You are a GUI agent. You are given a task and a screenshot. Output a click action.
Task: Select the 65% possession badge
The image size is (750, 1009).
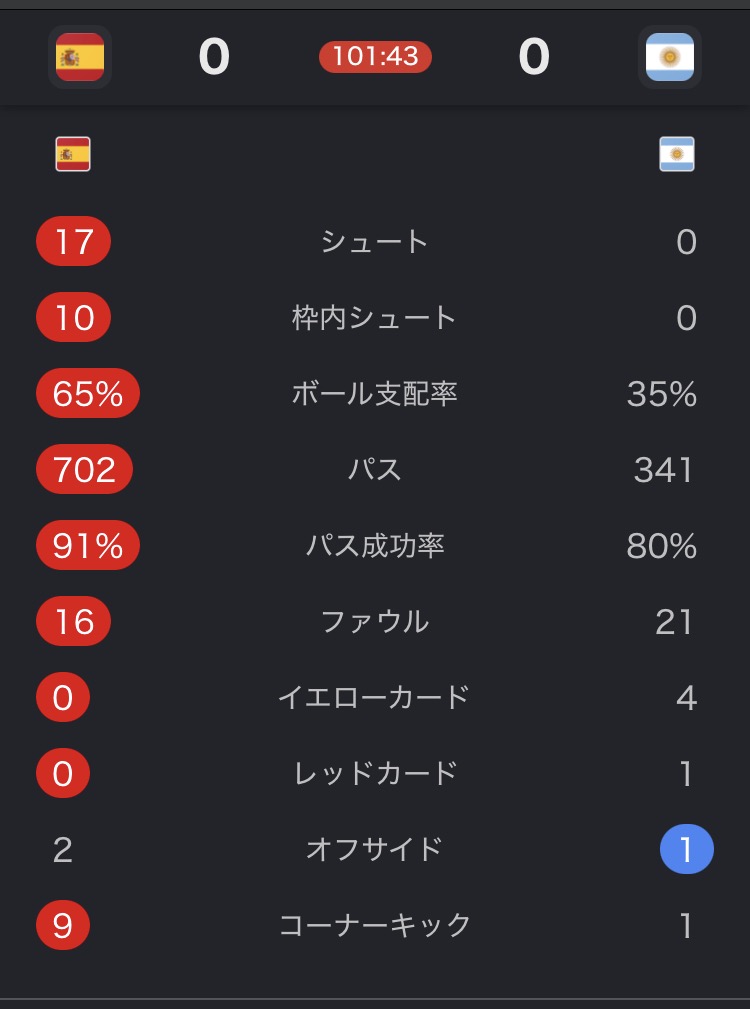point(87,393)
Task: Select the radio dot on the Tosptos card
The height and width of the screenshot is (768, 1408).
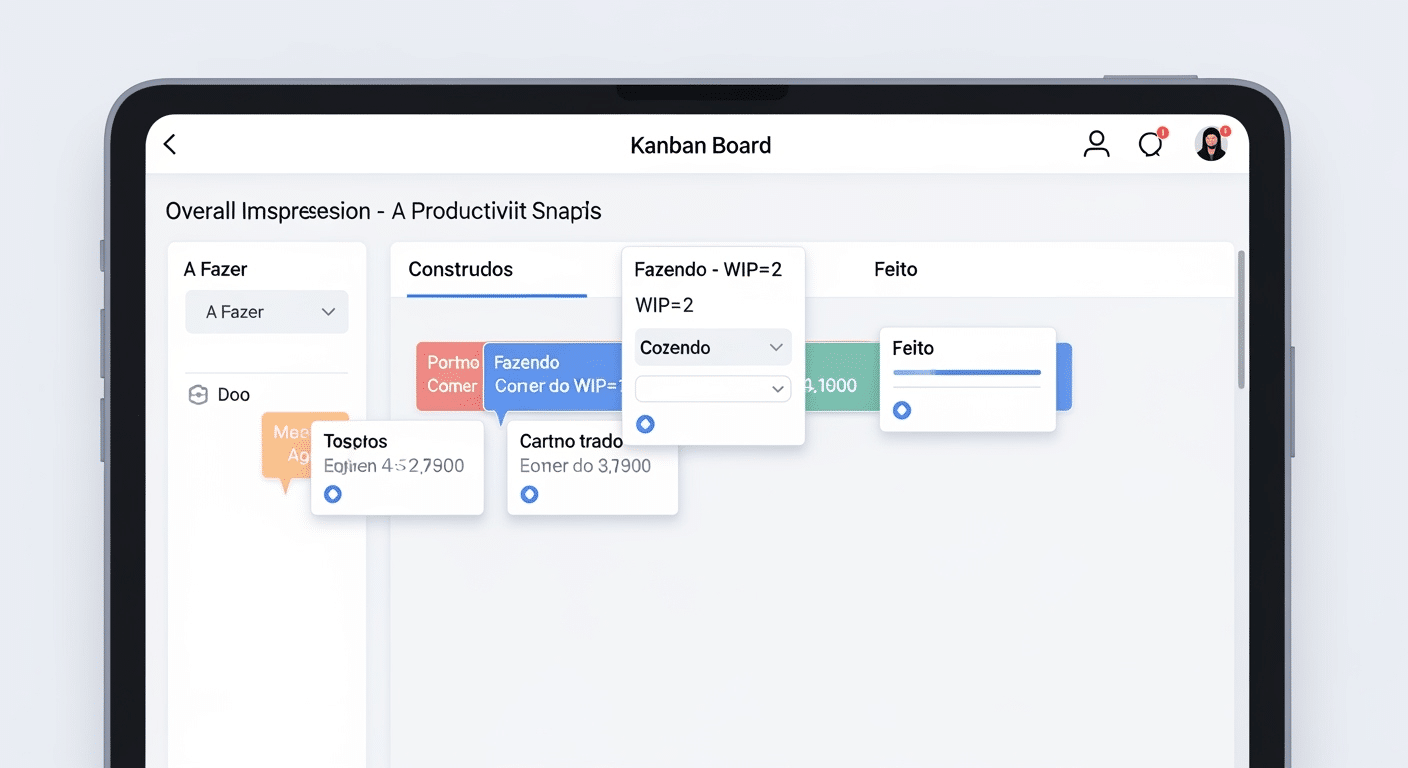Action: pos(332,493)
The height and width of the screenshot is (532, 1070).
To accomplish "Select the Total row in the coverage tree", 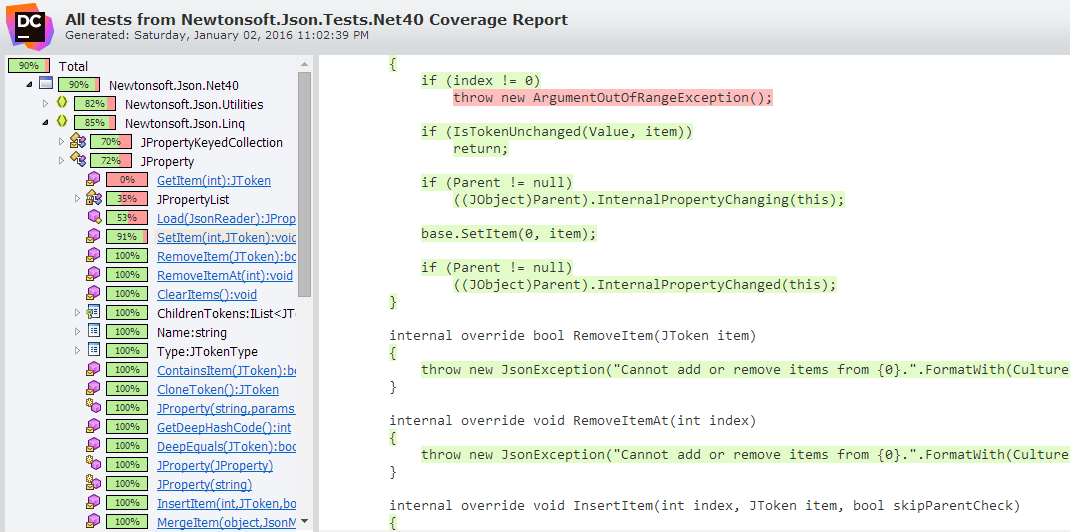I will [73, 66].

* Task brief: With all pictures removed, reproduce the lines from the top of the entries above through the line containing "Task: Select the radio", exactly as written.

* Task solution:
You are a GUI agent. You are given a task and a screenshot. Output a click action.
Task: Select the 65% possession badge
The image size is (750, 1009).
point(87,393)
Task: Select the radio dot on the Tosptos card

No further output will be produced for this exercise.